The prospect of losing a smidgen of the data hoovered up by law enforcement has worried one police chief enough to effectively ‘terror Godwin’ the entire conversation, which shows that good is happening with privacy, for a change.
The prospect of security awareness and actual cryptography in the hands of regular citizens has the disturbing habit of sending agents of the state into all manner of silly name calling.
Long before Australia’s chief law officer decided that he was able to determine whether Edward Snowden was a traitor to the United States — which, the argument goes, led directly to the need for Australia to implement a mandatory data-retention scheme — encryption was going to destroy the ability for police and spy agencies to do their work.
In one of the best talks from Linux.conf.au this year, chairman of the Software Freedom Law Center Eben Moglen recalled the debate that surrounded introducing PGP in the 1990s.
“People have been made afraid that if you let communications be secure, the villains will win,” he said. “I must tell you that I heard a lot of that in the early ’90s over PGP too.

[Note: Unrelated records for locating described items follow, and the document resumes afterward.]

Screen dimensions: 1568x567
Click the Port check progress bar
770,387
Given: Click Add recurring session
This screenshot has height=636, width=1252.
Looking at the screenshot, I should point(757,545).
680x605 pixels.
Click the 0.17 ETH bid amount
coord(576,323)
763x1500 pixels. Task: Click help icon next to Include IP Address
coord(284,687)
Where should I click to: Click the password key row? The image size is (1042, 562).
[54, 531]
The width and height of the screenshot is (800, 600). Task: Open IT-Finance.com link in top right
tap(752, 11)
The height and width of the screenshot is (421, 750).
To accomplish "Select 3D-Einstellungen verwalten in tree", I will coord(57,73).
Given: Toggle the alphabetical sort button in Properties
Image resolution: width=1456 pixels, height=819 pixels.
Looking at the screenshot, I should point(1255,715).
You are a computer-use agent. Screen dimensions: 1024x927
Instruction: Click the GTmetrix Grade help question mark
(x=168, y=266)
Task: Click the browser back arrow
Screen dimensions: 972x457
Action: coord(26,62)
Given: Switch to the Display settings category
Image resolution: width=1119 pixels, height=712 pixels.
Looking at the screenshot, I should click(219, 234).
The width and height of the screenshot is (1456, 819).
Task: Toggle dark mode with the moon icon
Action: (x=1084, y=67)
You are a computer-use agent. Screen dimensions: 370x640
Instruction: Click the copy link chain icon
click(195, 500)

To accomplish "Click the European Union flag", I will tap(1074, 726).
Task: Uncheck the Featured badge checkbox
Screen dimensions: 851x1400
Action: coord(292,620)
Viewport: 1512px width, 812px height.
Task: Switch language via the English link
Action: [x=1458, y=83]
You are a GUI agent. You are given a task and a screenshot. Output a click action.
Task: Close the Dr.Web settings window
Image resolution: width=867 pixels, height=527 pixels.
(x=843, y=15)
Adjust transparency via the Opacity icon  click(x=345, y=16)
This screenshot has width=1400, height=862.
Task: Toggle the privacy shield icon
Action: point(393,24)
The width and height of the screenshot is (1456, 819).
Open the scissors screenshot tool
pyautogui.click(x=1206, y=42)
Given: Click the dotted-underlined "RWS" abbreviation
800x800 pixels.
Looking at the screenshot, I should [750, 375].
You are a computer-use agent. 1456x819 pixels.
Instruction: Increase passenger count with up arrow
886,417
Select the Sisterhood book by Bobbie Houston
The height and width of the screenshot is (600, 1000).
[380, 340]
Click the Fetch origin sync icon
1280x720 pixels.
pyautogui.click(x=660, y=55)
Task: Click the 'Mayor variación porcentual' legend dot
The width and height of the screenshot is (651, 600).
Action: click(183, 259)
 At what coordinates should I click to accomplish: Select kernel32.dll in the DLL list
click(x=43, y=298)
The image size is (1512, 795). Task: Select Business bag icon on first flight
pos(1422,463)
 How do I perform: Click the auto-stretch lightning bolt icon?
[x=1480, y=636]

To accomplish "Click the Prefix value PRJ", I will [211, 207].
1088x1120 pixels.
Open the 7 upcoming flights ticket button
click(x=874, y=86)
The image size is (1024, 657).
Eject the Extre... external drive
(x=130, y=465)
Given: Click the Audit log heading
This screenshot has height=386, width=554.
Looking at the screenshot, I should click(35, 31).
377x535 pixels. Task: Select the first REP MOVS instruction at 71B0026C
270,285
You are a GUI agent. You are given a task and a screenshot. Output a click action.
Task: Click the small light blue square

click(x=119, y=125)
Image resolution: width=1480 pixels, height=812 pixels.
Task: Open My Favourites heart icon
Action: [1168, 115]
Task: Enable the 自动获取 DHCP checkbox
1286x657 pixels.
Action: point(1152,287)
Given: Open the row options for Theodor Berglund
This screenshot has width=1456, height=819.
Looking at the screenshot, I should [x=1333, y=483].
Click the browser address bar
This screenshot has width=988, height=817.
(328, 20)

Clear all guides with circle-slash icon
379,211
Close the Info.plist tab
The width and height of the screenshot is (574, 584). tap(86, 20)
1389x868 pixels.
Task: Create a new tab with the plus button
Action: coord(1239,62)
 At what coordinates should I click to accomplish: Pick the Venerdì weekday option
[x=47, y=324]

“I had a bet with a reporter … whether it was going to be pedophilia or nuclear terrorism of which I was first going to be accused in every public meeting.”
Fast forward 20 years, and not only are a number of tech firms now “friendly to terrorists”, they are also ignoring their “corporate social responsibility” by making it harder for authorities to get access to data, Reuters reported Mark Rowley, London Metropolitan Police assistant commissioner for specialist crime and operations, as saying last week.
“It can be set up in a way which is friendly to terrorists and helps them … and creates challenges for law-enforcement and intelligence agencies. Or it can be set up in a way which doesn’t do that.” Rowley reportedly said.
Like petulant children that have had their favourite toys taken away, authorities are increasingly crying foul that encryption is getting in their way.